We trained Depth-NeRF, DS-NeRF, and NeRF models under the same training conditions, and the results indicate that Depth-NeRF achieves a peak PSNR quality comparable to that of NeRF and DS-NeRF, but with considerably fewer iterations. From Figure 9, it can be observed that between 0 and 7500 iterations, DS-NeRF exhibits higher PSNR values compared to our approach. However, beyond the 7500 iteration mark, our method begins to outperform DS-NeRF in PSNR performance. Noteworthy is the fact that our method achieves DS-NeRF’s maximum PSNR after just 24,000 iterations, showcasing a remarkable 51% reduction in iteration count compared to DS-NeRF. It can be observed that the training speed and rendering quality of the two methods incorporating depth supervision are significantly better than those of the original NeRF. Due to our utilization of a mechanism that dynamically distributes ray-sampling points guided by depth information, our training speed is even faster than DS-NeRF, while ultimately achieving higher PSNR. This implies superior rendering quality.

5. Conclusions

In this study, we proposed a novel view synthesis method that utilizes neural radiance fields and dense depth priors. Our method utilizes depth completion on scene depth maps to provide dense and accurate depth information for NeRF training and efficient sample collection. This allows for improved rendering quality and more accurate, continuous representations of scene depth. We demonstrate that our dense depth information with uncertainty effectively guide the NeRF optimization, resulting in considerably improved image quality for novel views and more precise depth estimates compared to alternative approaches. Furthermore, our approach exhibits a notable reduction of 18% in the training time required by NeRF.
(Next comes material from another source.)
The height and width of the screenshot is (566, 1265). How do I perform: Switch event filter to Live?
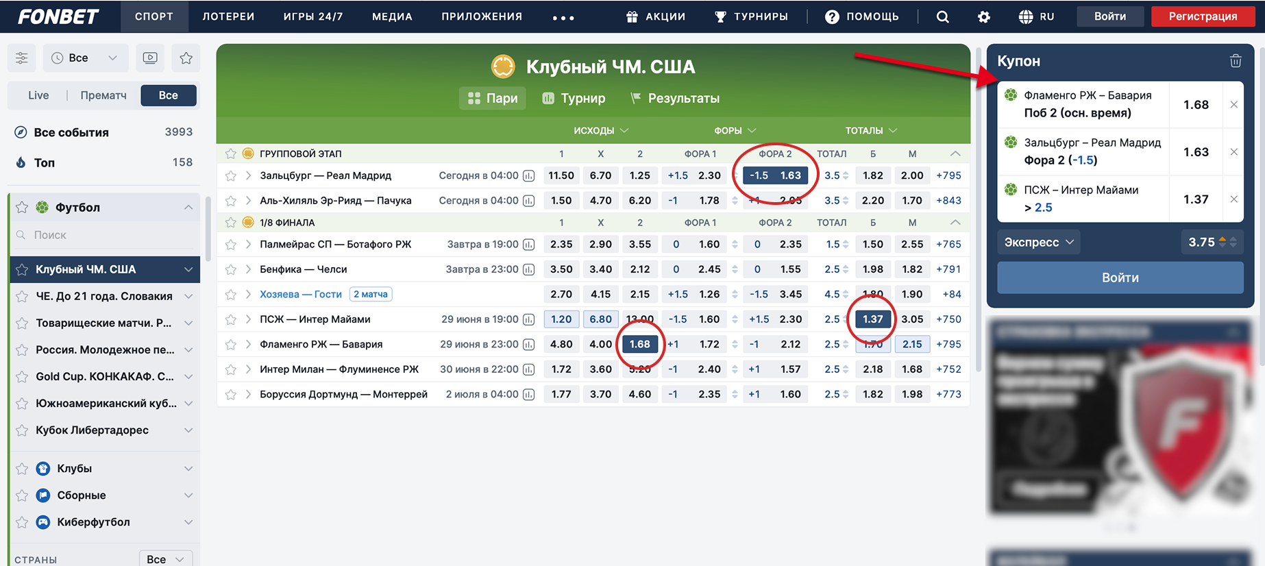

Although our approach demonstrates advantages across various datasets, there is still the potential for further enhancement. The current positional encoding method has room for improvement, especially in representing high-frequency details, and future research can focus on finding more suitable positional encoding approaches. Additionally, our method has a relatively high demand for GPU memory, which may pose challenges in specific application scenarios. To reduce memory requirements, future work can concentrate on optimizing the network structure of NeRF. Overall, we perceive our method as a meaningful progression towards making NeRF reconstructions more accessible and applicable in common settings.